Now, why, you might ask, am I picking a heavy woolen shawl, grown to need only its last 40 rows, as one of my summer UFOs to attack? Well, you see I am feeling just a tad bit guily. Not something you hear around these parts much, eh?
It's just that next Sunday, just a few hours more than a week from now, I will be getting together with a group of spinners at Anna's, and the yarn for this project is from HER sheep. It should be done and show-off worthy, but it's not. I set it aside near the beginning of 2007, distracted by the Hidcote Garden KAL and haven't managed to finish either! I made some progress this week, but when each row has over 200 stitches, it is slow going. The lovely, long feathers of chart two are almost done, leaving the shorter (but longer-rowed even still) chart three and edging chart left to complete the shawl.

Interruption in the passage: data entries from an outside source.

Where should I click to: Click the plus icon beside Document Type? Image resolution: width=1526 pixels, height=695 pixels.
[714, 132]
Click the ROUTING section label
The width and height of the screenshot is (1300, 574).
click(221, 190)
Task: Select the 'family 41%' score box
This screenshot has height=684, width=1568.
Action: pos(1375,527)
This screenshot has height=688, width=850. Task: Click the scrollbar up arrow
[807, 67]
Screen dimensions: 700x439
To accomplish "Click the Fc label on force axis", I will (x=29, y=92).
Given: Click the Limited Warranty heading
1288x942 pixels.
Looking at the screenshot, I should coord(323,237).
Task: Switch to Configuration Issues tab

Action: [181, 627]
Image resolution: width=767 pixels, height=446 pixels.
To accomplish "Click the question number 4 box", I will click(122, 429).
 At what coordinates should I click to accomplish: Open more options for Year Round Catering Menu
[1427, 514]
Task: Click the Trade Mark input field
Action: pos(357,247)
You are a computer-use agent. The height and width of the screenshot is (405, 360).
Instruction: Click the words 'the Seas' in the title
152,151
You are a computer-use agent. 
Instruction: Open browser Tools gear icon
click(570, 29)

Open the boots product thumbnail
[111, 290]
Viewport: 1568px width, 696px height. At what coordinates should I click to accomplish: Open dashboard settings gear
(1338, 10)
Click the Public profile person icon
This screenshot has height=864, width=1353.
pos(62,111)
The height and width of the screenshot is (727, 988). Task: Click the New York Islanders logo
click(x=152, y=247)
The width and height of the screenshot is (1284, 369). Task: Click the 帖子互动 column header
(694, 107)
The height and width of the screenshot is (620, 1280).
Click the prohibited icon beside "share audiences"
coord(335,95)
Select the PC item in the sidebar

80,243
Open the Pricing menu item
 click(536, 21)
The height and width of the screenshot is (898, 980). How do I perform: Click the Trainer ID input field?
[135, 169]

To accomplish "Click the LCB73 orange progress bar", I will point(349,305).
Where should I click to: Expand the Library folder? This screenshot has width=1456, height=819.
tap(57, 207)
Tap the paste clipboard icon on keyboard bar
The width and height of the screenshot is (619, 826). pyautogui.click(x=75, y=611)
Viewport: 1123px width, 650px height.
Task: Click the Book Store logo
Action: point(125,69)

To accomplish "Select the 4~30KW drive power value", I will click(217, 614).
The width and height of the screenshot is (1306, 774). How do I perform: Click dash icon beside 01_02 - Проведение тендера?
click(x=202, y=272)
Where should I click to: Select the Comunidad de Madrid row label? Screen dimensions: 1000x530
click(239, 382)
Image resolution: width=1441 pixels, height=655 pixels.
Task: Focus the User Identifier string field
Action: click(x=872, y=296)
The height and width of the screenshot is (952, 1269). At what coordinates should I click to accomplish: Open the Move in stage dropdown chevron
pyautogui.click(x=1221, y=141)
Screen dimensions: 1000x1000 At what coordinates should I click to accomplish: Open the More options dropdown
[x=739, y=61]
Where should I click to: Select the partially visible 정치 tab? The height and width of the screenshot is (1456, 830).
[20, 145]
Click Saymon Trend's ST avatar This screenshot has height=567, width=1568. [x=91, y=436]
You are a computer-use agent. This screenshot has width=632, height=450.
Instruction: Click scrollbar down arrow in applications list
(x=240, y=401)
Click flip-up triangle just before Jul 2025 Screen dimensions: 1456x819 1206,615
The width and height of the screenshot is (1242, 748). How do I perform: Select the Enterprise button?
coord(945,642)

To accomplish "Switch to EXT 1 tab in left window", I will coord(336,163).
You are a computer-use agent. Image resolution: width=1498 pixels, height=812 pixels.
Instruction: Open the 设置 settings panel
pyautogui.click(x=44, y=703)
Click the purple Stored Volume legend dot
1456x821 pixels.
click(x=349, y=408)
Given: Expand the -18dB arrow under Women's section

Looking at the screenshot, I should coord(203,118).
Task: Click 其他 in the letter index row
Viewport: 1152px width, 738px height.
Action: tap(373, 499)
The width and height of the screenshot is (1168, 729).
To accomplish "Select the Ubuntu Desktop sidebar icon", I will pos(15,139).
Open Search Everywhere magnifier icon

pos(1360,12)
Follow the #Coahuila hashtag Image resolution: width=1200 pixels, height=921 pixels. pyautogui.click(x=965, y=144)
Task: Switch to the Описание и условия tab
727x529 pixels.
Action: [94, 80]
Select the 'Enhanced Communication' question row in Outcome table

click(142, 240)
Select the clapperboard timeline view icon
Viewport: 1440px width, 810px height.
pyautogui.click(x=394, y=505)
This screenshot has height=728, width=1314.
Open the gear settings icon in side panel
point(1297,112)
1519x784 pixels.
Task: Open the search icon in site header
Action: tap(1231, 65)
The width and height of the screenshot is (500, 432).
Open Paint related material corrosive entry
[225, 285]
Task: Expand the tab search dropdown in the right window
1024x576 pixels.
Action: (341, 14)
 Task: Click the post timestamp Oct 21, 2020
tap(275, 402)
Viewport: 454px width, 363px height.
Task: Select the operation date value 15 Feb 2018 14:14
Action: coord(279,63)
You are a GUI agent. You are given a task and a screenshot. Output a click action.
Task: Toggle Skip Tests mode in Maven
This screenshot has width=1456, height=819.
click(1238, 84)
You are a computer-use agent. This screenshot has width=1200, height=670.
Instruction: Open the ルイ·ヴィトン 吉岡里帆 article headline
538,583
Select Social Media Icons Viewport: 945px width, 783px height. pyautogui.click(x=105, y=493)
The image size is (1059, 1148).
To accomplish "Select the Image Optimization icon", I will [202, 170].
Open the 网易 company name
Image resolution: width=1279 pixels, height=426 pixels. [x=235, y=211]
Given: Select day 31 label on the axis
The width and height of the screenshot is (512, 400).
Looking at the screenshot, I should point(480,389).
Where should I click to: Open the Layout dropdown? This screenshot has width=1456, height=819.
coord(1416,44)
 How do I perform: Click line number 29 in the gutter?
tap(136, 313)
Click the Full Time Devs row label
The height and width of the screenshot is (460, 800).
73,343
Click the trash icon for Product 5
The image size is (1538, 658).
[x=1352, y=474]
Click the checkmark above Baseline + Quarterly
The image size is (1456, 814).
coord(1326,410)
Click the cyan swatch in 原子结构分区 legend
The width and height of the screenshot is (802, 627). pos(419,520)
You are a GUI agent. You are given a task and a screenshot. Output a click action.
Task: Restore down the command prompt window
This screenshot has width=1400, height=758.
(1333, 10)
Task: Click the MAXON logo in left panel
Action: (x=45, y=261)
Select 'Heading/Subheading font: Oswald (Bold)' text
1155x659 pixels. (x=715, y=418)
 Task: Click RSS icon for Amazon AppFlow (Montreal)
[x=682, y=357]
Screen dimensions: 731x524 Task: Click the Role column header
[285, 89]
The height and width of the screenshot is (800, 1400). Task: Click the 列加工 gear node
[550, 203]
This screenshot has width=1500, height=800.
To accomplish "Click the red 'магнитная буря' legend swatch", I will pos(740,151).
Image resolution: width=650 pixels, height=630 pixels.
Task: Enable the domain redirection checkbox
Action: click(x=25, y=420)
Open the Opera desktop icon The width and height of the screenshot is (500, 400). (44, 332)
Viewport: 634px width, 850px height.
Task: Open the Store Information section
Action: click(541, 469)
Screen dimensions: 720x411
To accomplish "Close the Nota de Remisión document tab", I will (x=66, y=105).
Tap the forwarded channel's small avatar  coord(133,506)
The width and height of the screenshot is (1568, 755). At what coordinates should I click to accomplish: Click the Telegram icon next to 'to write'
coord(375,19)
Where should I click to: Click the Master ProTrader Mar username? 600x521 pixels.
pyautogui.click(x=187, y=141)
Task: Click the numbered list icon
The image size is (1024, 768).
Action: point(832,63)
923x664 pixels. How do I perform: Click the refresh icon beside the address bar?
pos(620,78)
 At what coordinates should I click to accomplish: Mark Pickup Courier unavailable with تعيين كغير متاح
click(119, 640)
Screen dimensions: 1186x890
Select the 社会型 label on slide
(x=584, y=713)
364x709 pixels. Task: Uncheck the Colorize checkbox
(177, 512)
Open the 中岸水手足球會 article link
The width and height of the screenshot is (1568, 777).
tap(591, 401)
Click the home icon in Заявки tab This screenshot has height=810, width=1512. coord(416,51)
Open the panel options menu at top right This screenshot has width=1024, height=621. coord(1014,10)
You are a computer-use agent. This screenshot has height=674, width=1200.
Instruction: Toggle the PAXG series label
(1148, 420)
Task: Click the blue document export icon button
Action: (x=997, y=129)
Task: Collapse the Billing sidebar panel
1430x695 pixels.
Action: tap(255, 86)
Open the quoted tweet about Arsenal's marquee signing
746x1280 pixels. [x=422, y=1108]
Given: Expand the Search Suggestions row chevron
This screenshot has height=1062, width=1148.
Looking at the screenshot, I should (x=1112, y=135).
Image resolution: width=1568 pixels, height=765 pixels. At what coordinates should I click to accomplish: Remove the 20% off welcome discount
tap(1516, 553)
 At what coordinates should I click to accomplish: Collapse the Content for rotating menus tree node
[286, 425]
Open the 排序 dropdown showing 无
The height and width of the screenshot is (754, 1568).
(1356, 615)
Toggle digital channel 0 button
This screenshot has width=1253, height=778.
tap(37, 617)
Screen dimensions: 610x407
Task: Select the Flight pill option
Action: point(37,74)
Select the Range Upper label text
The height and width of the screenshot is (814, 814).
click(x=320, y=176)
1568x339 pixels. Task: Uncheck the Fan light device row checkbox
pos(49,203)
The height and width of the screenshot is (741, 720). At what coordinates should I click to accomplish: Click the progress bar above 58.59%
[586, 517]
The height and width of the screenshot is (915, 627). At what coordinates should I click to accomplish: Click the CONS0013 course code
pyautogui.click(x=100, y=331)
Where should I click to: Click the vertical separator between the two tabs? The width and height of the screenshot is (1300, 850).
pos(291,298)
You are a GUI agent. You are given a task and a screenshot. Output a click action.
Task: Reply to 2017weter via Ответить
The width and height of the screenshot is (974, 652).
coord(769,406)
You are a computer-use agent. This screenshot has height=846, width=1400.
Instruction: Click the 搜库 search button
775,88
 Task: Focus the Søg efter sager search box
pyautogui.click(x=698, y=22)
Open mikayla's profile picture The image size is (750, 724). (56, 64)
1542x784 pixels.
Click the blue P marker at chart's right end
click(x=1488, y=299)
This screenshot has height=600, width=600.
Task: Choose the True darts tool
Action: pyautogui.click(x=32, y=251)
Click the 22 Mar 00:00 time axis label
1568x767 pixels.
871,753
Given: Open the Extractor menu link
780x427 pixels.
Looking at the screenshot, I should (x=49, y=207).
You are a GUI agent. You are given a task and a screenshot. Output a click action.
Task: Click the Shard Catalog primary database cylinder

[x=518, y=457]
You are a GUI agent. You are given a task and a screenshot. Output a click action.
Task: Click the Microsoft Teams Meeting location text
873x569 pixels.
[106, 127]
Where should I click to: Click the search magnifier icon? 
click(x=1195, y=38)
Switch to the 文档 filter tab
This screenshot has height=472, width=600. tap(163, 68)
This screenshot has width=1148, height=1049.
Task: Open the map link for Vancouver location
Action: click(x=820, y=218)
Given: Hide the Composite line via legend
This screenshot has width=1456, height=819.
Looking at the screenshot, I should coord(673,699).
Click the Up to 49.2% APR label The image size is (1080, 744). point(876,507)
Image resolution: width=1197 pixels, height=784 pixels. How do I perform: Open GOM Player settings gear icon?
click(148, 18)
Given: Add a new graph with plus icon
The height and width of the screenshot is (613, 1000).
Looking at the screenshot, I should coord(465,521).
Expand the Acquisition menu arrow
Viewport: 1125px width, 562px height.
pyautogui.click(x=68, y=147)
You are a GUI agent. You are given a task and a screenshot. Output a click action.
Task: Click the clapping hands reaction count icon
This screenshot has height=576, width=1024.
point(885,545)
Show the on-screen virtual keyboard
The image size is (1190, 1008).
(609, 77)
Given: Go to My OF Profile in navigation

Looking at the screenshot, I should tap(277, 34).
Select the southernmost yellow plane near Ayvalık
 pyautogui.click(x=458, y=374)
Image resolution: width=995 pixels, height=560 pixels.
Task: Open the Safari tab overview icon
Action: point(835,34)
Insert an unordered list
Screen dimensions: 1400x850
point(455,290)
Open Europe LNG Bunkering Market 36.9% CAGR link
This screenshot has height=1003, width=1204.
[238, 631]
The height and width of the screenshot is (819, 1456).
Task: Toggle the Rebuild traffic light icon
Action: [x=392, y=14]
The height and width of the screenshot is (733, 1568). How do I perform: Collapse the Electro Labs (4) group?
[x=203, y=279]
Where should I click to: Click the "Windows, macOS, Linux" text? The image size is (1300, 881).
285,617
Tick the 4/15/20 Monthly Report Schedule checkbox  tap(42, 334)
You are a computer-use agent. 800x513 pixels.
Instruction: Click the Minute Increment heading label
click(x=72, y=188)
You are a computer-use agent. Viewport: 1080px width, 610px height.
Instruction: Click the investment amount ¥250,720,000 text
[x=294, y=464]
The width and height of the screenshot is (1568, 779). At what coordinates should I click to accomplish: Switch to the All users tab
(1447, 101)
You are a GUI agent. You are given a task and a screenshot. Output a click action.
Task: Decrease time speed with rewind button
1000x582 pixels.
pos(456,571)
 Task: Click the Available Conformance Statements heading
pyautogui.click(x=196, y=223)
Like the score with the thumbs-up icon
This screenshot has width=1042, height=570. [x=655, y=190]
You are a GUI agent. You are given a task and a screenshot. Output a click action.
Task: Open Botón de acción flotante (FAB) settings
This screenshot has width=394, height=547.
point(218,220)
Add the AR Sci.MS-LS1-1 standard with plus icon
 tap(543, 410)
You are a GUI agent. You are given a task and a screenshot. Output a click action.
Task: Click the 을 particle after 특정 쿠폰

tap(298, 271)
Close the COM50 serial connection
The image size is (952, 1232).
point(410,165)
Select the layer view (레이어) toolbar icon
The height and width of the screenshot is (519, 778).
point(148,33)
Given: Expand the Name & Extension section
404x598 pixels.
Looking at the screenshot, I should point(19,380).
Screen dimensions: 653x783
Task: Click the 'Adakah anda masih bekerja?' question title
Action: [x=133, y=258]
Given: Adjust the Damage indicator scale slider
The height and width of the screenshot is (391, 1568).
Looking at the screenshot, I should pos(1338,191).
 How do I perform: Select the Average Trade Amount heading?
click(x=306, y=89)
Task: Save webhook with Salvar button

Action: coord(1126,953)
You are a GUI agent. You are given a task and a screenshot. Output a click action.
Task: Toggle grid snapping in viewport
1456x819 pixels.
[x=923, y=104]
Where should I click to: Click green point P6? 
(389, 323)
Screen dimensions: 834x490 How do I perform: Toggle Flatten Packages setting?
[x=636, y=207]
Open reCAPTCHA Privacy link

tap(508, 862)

Oh, and I am running out of yarn. There won't be enough of the charcoal two-ply laceweight Anna had spun from her carefully-coated Coopworth flock. It is really more like a fingering weight, but no matter what it is called, I am running low. Maybe even almost on fumes. Hmmm. I had asked her to hold another skein for me (they are large skeins and that would finish me up) but that was months ago. She probably gave up on me by now and sold it off to someone else. I could beg for the same weight in any of the natural colors her sheep produce and make a lovely edging effect. If I am lucky. If she isn't out.
It looks like I will be showing up with an almost-finished shawl and a dangling end, unless I give up sleep and work and spin up the silvery roving I have from the same flock and try to create a similar yarn. Except that I can't spin that fine, at least not to date. I am trying to remain mellow and take it one row at a time... this is a lovely, heavy winter shawl that would end up draped over my chair or wrapped around me a lot. A solution is just beyond my field of vision.